For the quarter ended September 30, the company saw a loss of $27.4 million, or 81 cents per diluted share, compared with a loss of $1.1 million, or 3 cents per diluted share, in the same period a year ago. Analysts had expected a loss of 71 cents according to Briefing.com..
Total revenue fell 7% to $52.1 million from $56 million during the quarter as a decrease in entertainment revenue and increased expenses more than offset gains in print, digital and licensing groups revenues.

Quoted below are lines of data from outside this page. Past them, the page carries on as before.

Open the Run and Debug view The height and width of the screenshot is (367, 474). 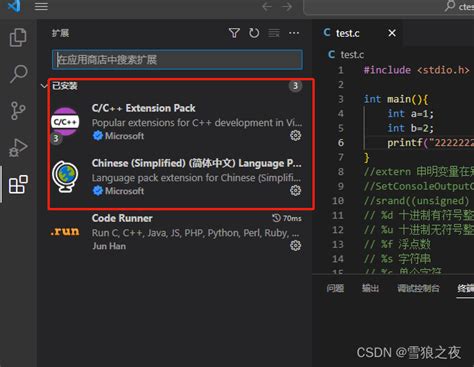(18, 147)
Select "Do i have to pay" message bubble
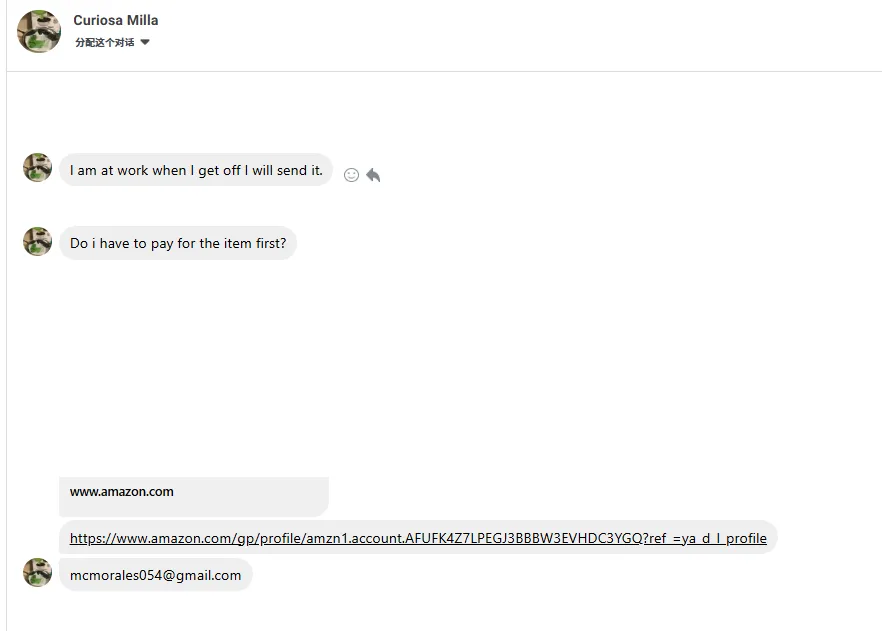882x631 pixels. pyautogui.click(x=178, y=243)
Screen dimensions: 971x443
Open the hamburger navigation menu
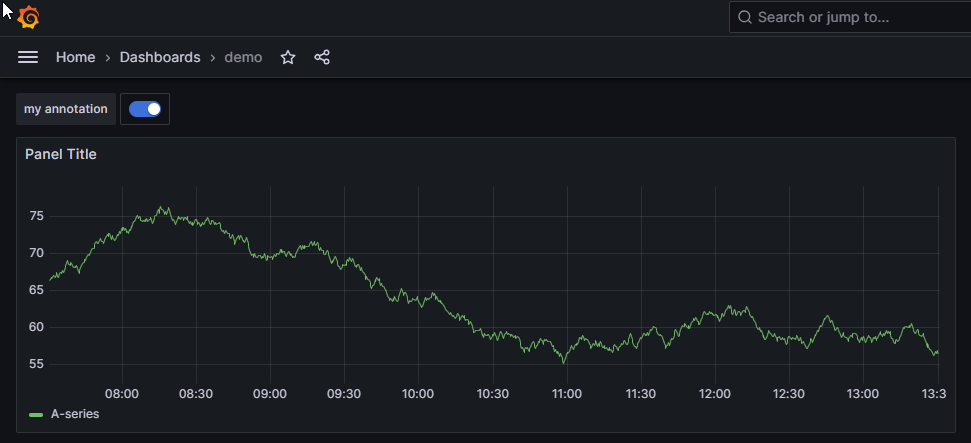point(28,58)

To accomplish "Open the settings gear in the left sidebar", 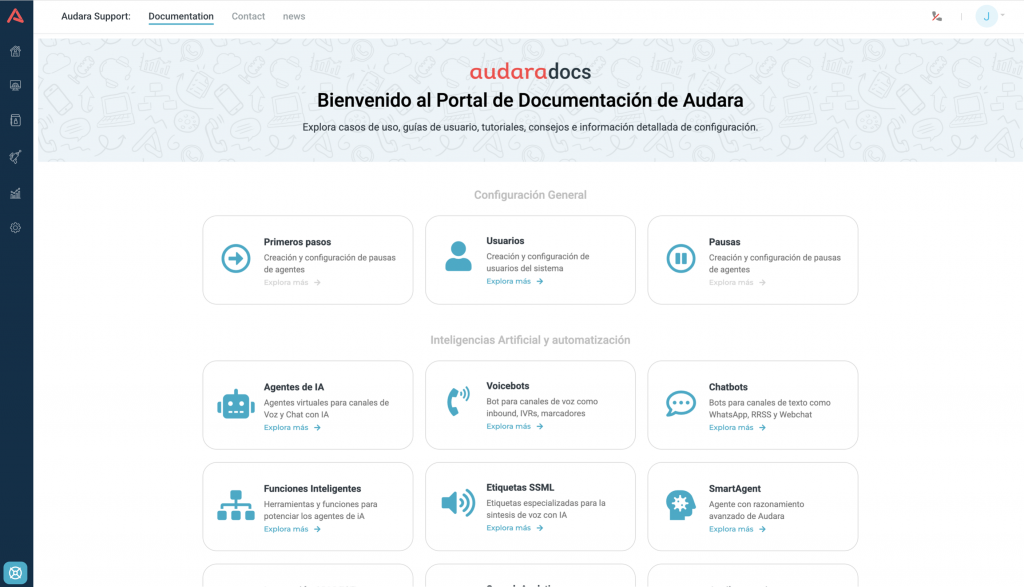I will pos(15,228).
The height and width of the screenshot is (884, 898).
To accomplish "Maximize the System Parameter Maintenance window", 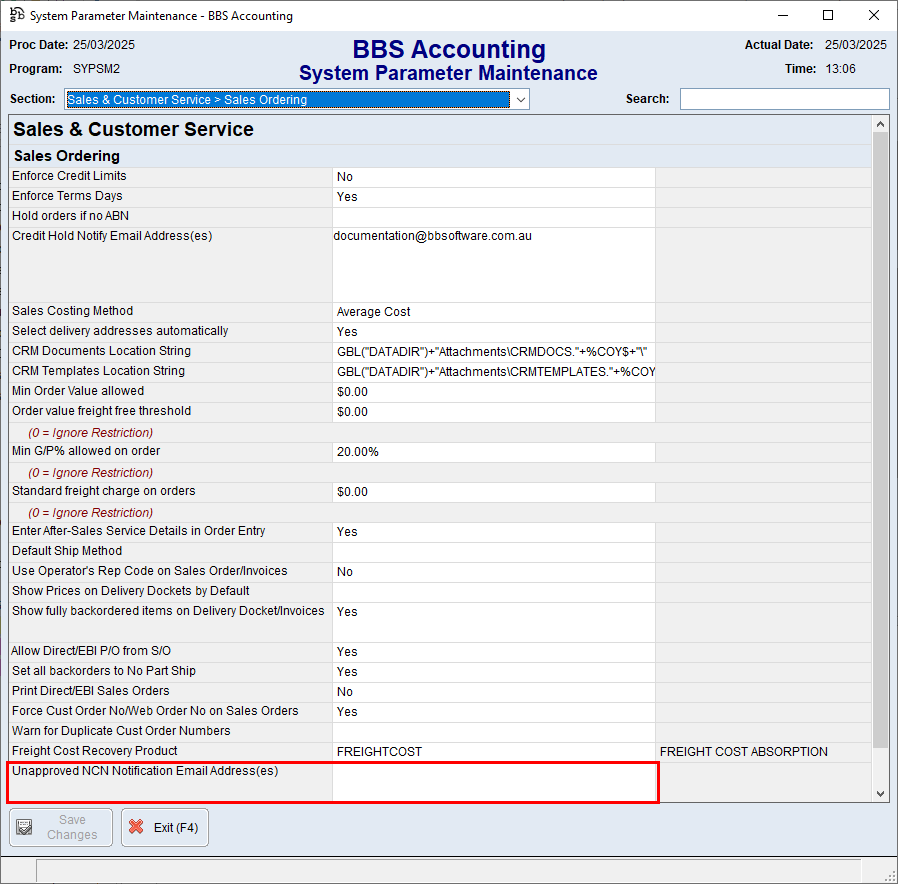I will tap(828, 15).
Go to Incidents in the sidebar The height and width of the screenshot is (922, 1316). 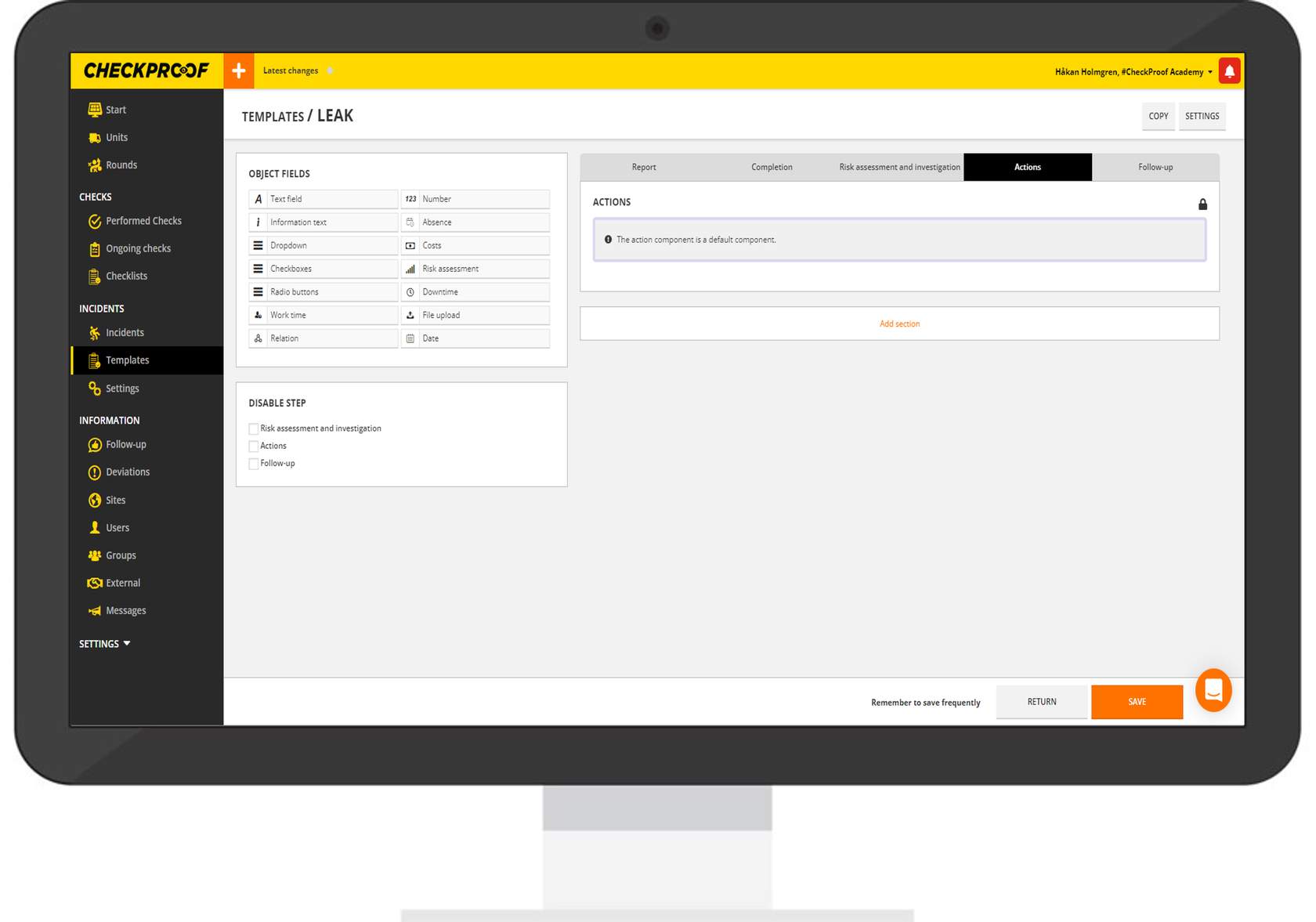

Expenses related to impairment and restructuring skyrocketed to $25.8 million from $500,000 in the same period a year ago. Programming costs were $22.3 million while distribution agreement expenses came in at $3.1 million.Corporate expenses rose 38.2% to $7.6 million from $5.5 million due to higher trademark defense costs and fees related to Hugh Hefner's proposal to take the company private. Entertainment group revenue dropped 20.1% to $19.5 million from $24.4 million on lower U.S. television revenue. Domestic television revenue fell 21% to $9.8 million from $12.5 million, primarily due to DirecTV (DTV) withholding payments of about $3 million for Playboy programming during the quarter. International television revenue was down 15.9% to $9 million from $10.7 million due to increased competition and an unfavorable foreign exchange rate. Print and digital revenue was down 5.2% to $21.7 million from $22.9 million, while the 6.4% increase in Playboy magazine revenue to $10 million from $9.4 million was offset by the 11.5% drop in digital revenue to $8.5 million from $9.6 million.